## Information provided

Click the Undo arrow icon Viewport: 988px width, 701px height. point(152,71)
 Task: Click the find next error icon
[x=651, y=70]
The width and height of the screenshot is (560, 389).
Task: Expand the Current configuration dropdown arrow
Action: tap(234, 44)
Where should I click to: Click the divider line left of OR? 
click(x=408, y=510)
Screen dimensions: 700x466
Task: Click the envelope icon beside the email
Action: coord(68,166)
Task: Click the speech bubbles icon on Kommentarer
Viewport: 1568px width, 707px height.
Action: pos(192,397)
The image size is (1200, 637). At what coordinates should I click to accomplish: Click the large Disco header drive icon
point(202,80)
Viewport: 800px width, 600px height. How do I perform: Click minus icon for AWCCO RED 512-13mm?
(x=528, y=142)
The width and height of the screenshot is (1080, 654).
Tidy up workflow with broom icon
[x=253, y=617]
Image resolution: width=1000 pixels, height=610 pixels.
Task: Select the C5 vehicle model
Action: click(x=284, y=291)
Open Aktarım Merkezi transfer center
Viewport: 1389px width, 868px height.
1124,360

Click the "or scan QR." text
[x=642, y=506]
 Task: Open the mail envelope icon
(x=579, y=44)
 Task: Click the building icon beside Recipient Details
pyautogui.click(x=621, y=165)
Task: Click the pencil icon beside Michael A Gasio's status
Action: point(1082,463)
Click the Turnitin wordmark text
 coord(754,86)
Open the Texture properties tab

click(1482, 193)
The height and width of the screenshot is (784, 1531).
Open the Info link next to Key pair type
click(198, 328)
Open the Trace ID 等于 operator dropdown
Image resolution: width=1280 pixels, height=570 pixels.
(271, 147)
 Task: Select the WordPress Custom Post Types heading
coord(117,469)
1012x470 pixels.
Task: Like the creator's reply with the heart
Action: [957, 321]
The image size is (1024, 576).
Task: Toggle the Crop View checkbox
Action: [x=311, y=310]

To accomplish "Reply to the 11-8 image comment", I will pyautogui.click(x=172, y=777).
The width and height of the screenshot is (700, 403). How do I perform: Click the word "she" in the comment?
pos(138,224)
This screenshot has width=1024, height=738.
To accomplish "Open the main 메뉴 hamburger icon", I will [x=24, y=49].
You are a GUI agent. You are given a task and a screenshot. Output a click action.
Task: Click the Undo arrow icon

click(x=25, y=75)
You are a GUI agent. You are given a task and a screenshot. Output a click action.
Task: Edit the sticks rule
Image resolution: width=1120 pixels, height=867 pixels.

## What the task requires
Find each line in the items above that contains the word "arrow", and copy those lines out in full.

## Reply
Click the Undo arrow icon Viewport: 988px width, 701px height. point(152,71)
Task: Expand the Current configuration dropdown arrow
Task: Click the Undo arrow icon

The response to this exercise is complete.